» **Your objective**:
Lines of the data that contain the word "selection" are the ones to copy.
[Start of section]
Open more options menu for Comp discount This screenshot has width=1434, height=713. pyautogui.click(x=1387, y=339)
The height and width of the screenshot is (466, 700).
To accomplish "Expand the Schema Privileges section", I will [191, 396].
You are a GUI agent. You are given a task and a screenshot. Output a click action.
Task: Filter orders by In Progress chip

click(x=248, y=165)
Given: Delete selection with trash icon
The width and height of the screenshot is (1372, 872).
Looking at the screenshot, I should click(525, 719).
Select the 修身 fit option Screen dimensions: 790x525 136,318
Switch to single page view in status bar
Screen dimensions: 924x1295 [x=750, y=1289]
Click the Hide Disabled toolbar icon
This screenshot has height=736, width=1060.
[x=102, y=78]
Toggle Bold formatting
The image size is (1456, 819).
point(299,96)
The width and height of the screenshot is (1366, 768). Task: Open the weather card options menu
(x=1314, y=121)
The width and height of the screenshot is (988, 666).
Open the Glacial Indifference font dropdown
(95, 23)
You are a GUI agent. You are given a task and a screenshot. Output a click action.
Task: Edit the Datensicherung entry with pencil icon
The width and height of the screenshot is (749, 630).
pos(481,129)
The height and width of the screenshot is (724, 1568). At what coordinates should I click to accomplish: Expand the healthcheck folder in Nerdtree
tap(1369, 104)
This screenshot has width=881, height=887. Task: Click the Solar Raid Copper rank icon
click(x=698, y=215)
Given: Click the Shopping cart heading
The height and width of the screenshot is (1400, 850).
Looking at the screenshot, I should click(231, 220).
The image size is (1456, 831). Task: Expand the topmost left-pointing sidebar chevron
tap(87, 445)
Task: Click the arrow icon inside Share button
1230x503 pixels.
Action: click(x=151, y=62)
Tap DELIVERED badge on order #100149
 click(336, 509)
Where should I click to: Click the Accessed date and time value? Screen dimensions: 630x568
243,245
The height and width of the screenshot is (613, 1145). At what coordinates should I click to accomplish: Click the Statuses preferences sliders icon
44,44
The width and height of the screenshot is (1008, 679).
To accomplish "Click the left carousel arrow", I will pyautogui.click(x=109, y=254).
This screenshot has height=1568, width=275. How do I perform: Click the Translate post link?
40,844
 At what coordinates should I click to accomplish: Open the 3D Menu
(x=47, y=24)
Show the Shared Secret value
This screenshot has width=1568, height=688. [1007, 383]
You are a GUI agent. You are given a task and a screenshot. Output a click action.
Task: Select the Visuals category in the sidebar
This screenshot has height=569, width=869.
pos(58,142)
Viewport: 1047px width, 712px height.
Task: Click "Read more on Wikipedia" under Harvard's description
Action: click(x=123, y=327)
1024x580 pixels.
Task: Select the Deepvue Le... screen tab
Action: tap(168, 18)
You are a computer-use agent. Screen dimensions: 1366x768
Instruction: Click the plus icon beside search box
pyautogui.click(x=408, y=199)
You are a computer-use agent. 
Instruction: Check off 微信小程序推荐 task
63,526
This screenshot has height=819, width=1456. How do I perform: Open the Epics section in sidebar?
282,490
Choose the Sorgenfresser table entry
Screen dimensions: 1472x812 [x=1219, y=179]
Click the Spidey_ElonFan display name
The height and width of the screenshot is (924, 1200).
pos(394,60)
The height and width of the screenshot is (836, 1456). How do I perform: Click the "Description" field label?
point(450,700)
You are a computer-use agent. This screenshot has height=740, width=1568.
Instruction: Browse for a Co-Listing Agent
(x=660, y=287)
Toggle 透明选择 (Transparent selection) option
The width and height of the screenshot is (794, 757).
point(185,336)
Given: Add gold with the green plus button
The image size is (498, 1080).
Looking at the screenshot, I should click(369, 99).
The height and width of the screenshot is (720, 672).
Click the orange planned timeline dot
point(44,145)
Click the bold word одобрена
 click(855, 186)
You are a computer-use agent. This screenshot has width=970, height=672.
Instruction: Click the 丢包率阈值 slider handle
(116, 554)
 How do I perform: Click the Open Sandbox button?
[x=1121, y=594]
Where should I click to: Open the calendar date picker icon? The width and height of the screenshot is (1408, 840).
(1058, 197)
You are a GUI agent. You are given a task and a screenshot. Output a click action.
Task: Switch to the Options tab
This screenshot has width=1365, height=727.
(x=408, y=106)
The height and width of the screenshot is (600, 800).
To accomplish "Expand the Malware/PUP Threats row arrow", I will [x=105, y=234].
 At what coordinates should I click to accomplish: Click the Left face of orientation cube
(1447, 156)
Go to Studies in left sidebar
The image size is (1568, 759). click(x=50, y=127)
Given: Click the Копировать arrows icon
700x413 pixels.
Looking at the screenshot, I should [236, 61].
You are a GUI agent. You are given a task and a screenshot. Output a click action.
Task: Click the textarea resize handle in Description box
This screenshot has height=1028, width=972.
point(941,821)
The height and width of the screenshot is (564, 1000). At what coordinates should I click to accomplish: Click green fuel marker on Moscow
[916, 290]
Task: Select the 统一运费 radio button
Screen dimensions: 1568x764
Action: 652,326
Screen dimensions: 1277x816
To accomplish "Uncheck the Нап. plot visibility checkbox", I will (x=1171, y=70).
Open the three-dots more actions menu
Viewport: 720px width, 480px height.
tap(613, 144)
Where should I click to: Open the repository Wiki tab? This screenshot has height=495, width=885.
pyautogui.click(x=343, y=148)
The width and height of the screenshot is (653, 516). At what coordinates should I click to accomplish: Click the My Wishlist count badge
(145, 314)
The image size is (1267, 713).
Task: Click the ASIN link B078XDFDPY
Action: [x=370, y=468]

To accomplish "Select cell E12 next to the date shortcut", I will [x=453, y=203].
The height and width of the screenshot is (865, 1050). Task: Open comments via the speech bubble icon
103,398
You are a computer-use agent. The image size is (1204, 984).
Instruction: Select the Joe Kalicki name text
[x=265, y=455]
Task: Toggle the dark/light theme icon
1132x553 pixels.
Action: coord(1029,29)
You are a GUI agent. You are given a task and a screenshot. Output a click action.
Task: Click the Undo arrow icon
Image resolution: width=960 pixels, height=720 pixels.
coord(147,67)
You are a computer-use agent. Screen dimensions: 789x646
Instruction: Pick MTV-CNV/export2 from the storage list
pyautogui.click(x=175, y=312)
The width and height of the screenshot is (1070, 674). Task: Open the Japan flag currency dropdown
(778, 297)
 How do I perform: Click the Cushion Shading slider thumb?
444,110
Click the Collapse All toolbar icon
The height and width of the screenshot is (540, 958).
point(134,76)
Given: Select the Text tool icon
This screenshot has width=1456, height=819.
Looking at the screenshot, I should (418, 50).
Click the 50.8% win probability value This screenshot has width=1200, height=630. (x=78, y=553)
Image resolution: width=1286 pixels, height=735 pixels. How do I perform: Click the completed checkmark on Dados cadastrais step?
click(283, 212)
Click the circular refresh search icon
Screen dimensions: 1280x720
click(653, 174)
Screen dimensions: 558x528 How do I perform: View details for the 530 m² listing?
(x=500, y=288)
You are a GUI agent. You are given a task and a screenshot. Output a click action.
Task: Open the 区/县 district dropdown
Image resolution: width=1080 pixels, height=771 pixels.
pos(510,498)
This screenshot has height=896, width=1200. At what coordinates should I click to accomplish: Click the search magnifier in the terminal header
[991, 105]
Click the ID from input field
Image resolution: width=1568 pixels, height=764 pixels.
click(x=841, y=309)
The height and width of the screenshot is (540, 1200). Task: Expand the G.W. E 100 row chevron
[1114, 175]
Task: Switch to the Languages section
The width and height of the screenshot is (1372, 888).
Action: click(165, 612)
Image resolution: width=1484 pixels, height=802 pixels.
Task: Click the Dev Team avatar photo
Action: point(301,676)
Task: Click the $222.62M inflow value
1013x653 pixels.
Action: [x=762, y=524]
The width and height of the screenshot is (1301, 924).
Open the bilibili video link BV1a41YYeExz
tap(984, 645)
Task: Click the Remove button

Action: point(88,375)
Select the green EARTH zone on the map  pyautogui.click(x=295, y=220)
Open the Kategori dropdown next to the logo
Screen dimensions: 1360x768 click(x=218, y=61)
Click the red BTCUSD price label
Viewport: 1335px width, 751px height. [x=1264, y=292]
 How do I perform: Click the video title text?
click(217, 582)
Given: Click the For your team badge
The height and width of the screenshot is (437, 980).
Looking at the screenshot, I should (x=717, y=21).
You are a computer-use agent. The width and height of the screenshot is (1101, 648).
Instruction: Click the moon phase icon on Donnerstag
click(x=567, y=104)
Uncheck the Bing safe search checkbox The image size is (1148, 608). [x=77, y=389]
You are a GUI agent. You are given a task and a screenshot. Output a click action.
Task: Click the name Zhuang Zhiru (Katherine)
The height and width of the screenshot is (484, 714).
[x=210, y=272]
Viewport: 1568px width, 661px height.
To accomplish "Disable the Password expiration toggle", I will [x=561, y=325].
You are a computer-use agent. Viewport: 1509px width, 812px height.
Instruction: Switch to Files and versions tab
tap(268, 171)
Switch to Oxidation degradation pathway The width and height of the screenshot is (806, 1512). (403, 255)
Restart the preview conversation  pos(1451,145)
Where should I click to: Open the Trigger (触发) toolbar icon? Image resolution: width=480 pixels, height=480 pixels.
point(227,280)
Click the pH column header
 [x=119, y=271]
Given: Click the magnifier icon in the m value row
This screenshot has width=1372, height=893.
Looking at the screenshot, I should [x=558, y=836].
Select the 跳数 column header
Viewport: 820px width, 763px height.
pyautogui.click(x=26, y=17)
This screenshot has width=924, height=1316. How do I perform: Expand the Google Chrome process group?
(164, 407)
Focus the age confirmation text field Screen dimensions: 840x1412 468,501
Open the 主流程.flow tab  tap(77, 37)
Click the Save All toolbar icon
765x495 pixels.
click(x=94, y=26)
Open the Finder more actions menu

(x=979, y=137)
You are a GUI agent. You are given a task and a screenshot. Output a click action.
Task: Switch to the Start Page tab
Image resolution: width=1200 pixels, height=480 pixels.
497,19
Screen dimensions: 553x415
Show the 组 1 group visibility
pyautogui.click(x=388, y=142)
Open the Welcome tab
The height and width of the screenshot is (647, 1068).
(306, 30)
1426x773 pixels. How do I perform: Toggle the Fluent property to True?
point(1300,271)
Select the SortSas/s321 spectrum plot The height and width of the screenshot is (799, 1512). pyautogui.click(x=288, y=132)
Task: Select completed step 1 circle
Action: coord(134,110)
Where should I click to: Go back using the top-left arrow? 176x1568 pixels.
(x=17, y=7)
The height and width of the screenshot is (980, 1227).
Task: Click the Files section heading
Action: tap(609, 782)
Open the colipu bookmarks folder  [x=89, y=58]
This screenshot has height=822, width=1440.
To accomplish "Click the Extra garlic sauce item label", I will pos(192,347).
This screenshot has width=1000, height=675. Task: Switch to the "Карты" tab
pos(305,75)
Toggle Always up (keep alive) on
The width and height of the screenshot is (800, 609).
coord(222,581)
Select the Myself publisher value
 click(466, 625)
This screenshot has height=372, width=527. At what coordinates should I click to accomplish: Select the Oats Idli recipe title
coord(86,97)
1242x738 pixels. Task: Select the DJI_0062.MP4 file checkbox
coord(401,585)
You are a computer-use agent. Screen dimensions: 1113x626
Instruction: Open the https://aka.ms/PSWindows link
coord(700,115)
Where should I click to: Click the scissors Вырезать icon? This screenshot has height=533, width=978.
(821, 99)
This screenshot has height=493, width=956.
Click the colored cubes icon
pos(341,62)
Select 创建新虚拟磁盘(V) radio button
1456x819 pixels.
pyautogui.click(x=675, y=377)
[End of section]
» **Exercise solution**:
Given: Delete selection with trash icon
Toggle 透明选择 (Transparent selection) option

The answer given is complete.